▸ **Assignment**
Find every line in the entries below that contains the string "indicator" and copy each such line.
*** Record extracts Section Begins ***
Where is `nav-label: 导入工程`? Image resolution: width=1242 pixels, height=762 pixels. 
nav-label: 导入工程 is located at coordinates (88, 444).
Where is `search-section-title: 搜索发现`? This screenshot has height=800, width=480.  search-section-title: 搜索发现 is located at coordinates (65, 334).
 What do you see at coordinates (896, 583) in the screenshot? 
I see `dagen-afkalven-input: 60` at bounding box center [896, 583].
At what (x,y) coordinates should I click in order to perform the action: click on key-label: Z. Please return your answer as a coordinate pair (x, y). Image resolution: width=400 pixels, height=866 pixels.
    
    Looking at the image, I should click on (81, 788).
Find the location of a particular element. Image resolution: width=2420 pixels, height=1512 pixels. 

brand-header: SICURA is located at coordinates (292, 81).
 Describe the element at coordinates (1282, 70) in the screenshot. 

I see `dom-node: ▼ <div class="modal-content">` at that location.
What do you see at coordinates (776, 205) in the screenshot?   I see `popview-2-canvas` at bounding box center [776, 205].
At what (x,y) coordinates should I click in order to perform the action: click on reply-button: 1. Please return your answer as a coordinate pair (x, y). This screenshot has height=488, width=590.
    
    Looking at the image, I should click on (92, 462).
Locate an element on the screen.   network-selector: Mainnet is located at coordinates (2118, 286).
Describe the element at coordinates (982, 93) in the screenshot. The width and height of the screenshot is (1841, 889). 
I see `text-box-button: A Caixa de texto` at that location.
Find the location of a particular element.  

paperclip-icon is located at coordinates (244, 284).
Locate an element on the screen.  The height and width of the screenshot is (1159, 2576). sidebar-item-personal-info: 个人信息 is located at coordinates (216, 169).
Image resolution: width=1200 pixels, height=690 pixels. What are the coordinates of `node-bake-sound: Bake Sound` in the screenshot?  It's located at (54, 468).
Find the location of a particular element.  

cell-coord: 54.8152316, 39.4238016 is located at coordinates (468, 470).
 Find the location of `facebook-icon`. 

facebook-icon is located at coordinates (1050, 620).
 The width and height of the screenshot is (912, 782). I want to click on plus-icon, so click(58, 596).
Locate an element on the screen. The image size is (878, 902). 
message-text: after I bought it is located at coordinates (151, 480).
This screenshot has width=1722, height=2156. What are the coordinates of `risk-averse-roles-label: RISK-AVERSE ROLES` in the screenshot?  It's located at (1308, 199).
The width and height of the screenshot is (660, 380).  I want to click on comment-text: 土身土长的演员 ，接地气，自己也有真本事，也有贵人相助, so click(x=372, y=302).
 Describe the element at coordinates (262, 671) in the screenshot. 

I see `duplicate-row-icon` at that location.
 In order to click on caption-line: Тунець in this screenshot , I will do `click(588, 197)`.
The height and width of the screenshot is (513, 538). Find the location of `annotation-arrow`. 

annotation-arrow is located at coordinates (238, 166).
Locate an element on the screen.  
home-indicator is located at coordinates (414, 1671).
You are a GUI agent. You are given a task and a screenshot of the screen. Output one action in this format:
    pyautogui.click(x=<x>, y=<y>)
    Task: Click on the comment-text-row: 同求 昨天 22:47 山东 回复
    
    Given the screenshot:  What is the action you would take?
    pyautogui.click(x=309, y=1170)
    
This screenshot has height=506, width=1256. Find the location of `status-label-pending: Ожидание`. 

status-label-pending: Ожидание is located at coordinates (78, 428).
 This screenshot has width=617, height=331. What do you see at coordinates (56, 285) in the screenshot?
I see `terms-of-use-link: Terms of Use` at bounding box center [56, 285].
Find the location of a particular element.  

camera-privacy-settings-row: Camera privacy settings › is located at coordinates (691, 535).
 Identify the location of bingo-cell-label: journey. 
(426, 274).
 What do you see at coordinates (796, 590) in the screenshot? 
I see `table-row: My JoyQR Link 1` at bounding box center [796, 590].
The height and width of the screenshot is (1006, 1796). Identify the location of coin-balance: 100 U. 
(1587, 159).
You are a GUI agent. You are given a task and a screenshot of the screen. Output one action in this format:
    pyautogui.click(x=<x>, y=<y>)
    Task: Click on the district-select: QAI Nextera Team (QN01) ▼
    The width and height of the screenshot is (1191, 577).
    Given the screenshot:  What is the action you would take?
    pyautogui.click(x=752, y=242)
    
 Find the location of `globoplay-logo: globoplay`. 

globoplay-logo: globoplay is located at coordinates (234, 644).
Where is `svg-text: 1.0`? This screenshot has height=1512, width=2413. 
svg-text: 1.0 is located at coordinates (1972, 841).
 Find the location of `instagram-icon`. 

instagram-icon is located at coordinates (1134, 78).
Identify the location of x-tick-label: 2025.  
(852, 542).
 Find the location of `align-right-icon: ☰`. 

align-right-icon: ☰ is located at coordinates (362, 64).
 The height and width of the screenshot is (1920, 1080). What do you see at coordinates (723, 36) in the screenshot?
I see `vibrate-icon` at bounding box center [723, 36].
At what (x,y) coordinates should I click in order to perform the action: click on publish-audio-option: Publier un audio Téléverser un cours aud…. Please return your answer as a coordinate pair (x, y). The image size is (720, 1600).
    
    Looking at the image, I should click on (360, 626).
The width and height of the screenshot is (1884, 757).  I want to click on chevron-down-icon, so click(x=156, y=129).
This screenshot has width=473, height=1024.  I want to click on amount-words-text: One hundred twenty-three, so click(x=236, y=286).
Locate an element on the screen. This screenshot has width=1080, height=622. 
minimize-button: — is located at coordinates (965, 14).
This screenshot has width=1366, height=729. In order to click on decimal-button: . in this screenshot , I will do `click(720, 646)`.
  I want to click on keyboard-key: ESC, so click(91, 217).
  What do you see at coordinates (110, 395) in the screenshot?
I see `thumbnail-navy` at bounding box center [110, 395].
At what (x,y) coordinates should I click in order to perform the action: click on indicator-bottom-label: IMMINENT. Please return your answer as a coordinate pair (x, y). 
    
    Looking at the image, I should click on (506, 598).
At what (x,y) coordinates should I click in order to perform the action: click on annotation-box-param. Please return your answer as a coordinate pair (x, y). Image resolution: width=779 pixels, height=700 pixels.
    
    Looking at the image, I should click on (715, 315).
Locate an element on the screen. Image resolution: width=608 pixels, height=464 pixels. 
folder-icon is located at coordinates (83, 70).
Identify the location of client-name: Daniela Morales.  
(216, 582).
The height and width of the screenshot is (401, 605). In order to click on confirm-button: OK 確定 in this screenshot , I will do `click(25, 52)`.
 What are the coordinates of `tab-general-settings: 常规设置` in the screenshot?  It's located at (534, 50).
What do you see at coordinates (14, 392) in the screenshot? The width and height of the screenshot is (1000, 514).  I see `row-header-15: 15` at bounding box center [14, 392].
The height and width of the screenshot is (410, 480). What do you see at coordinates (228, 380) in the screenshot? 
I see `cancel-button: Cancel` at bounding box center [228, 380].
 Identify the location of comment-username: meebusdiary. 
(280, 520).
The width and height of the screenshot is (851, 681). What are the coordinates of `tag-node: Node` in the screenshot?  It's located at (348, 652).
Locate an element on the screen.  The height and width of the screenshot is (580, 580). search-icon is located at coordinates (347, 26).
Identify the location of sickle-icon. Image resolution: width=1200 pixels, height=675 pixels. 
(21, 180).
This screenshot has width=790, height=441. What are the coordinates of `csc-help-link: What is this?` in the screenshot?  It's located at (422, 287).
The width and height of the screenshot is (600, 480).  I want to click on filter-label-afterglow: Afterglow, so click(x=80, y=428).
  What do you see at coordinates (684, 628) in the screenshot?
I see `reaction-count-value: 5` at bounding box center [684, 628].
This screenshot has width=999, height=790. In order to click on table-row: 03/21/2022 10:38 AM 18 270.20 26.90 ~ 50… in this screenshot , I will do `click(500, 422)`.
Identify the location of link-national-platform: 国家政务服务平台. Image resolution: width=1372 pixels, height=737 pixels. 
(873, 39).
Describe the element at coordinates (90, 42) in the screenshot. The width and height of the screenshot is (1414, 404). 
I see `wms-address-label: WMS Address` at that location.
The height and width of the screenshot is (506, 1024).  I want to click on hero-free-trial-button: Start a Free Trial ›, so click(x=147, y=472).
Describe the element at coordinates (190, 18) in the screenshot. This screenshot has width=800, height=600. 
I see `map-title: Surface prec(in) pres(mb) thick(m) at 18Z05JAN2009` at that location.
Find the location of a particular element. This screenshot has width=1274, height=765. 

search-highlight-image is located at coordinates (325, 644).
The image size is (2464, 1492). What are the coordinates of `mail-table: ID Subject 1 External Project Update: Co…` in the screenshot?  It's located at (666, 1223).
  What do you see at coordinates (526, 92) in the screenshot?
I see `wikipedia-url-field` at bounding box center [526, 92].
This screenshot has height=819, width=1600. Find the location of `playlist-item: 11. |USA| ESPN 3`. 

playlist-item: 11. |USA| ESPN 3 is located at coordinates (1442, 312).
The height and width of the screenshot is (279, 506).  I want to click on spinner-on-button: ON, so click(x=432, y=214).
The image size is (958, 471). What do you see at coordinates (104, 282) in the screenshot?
*** Record extracts Section Ends ***
▸ **Answer to this problem**
home-indicator is located at coordinates (414, 1671).
At what (x,y) coordinates should I click in order to perform the action: click on indicator-bottom-label: IMMINENT. Please return your answer as a coordinate pair (x, y). 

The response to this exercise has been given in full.